┌─ PASSAGE GIVEN

I found a secret Berlin walking tour (that is, of old secret stories in Berlin) and hooked up on that near Zoo station, the old hub of West Berlin, which basically looked like it hadn’t changed since the mid 60s. Our guide took us back and forth across town, including the Wall Memorial; a storeys-high platform looks down upon a recreated part of the original ‘death strip’, the space between the two walls. Just along is the newly built Church Of Reconciliaiton, a traditional looking church stuck in the death strip until 1985 when levelled by the GDR, replaced after 1990 with a small concrete and wood chapel.

In total contrast, the guide then took us to Karl Marx Allee, previously known as Stalin Allee, a good couple of kilometres of yellow and white tiled model apartment blocks in Stalinist style, still immaculately preserved, built in the early 50s to show the rest of the world the marvellous accommodation available for the workers of the GDR.

Not far further on the S Bahn was the Stasi headquarters, a bleak collection of office buildings, where the tour ended.
In all the stories told to us by the guide of ordinary people and officials bucking the various systems, a recurring theme was the ‘threshold’ – where was that space, that moment in time, what was that particular motivation, where citizens stopped being compliant and started resisting?
I guess this tied in with my own interest in the tour, in the society of Nazi Germany but also of the GDR. How did these people (indeed, how does any people anywhere) go around their business, in a relatively functioning society, with the daily knowledge that a massive secret police system, the Stasi, as well as a system of civilian informants (almost triple in number to the Stasi) was keeping an eye on their every move? How could you trust your neighbour, your family, indeed, anybody?
On this, my last night on the continent for a while, I took advice from the tour guide and walked about fifteen minutes south of my hostel to Bergmanstrasse, a gorgeous old suburban street lined with huge trees, full of cafes and restaurants.

└─
┌─ STORED RECORDS

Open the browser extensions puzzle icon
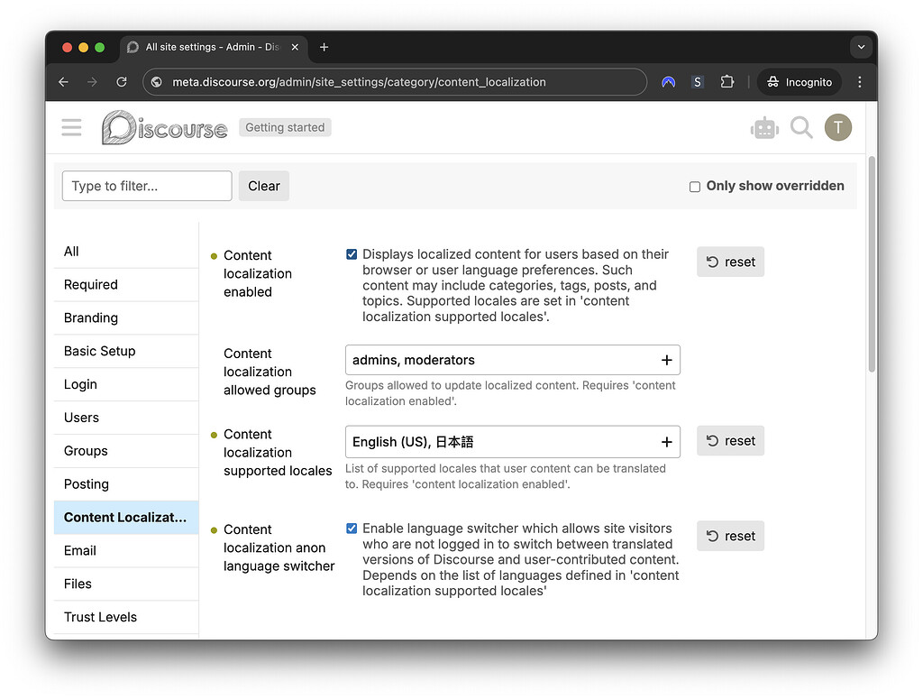Viewport: 923px width, 699px height. pyautogui.click(x=727, y=82)
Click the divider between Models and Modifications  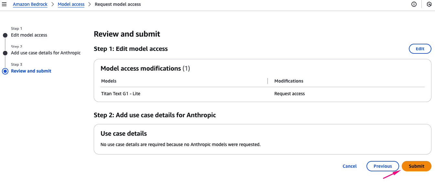point(268,81)
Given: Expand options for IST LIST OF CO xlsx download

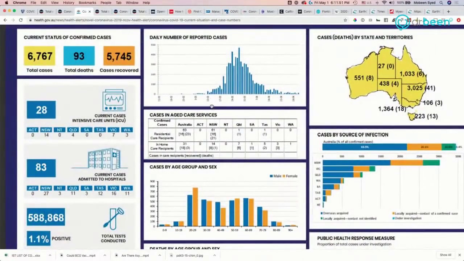Looking at the screenshot, I should (x=50, y=256).
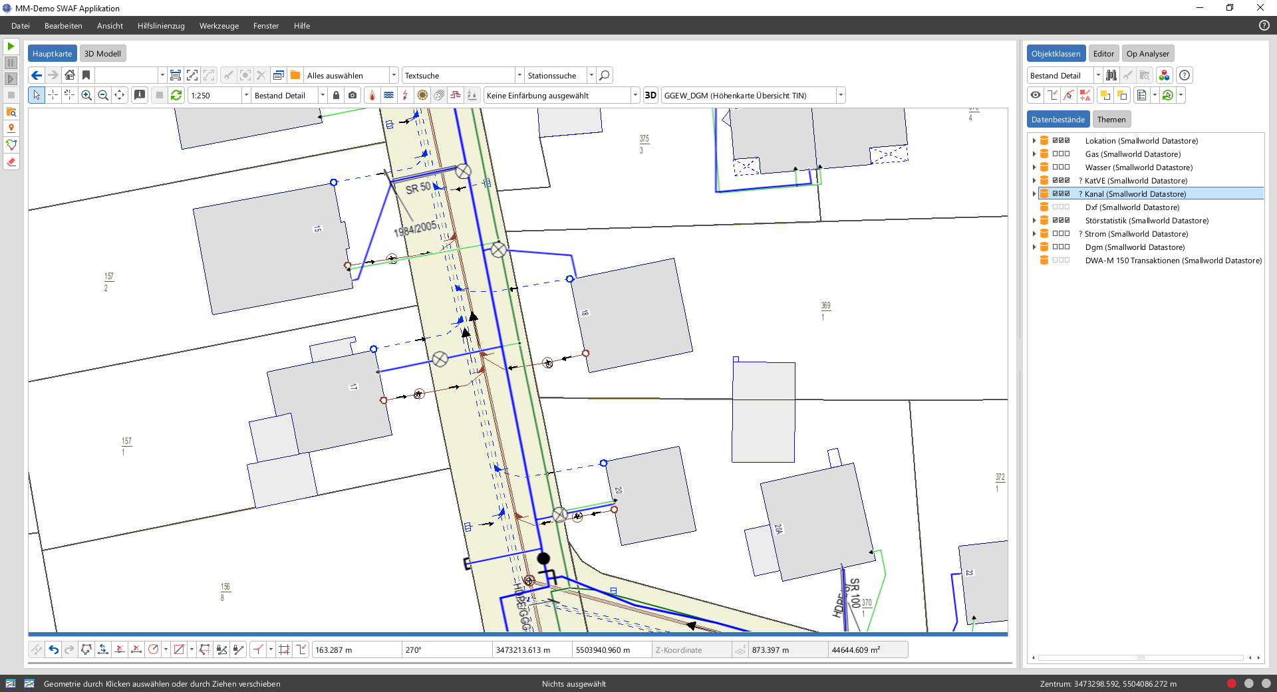1277x692 pixels.
Task: Open the Op Analyser tab
Action: coord(1147,54)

└─

> **WRITTEN INSTRUCTION**
Write the next part of the Berlin walking-tour account, continuing on from the evening walk to Bergmanstrasse.

> **WRITTEN REPLY**
In my role as travelling musician, I felt a little remiss at not having made more effort to check out the local scene, seek out some live music, but I was on holiday and I decided to do ordinary person things instead (like watching ‘The Simpsons’ movie at Potsdamer Platz last night – it was okay, but I liked ‘Transformers’ better)…

13 August 2007

A Work In Progress

I tripped back up to Prenzlauer for some breakfast, a little less successful this time. My two favourite cafes didn’t open until midday so I had to settle for one round the corner. Most of the museums are closed here in Berlin on Mondays, and since the weather opened up in the morning I decided to take a stroll through the Tiergarten, the huge tract of parkland west of the Brandenburg Gate.
Part of the way from Prenzlauer to Zoo stations was on the S-Bahn, the German equivalent of London’s ‘overland’ but is practically the same as the underground. Travelling east to west, across the river, the museum island and buildings north of Unter Den Linden, it’s another good aerial viewpoint of the city, a moving platform from which to observe a work in progress.
I came up to the Victoria statue atop the pedestal at Groser Stern and was impressed at the fact that it was bigger than I expected, probably due to the fact that it was bigger than the one I saw in Munich about a month ago. This Berlin one must be at least ten metres high, and one can walk right up the pedestal to its base. Taking a couple of grey landscape pics, wanting to beat the ensuing rush back down a tiny spiral staircase, I legged it over to the nearby café for a Schofferhoffer, a Wiener Schnitzel and a read of my current book, Hemingways ‘A Moveable Feast’, no mean feat itself sitting in front of six lanes of traffic with more than the occasional rain droplet leaking through the tree above.

12 August 2007

In Seventeen Years

I went back up to Prenzlauer for some afternoon breakfast, deciding on a corner café round the quieter end of Helmholtzplatz, devouring a tasty panini and trying not to stare at the model-looking friend of the waitresses who was sitting at the end of the bar. Still rubbish weather but it didn’t stop me taking the four o’clock free walking tour from Brandenburg Gate, including the Holocaust Memorial, Hitler’s bunker site, Checkpoint Charlie, the site of the 1933 bookburning and finishing up at the Museum on the island.
I’ve only been here two days, and walking amongst the streets I’m starting to find that the whole place looks, as our tour guide put it, like it’s still all under construction. Barely seventeen years after the wall came down, a random, broken-up feel pervades – turn a corner past some baroque magnificence and you’re at an old GDR apartment block, or an empty patch of land, or a really hip café. It’s all jumbled up, and as a result still open for change and development, which is of course a thrilling prospect. I’m trying to imagine what it’s all going to be like in another seventeen years.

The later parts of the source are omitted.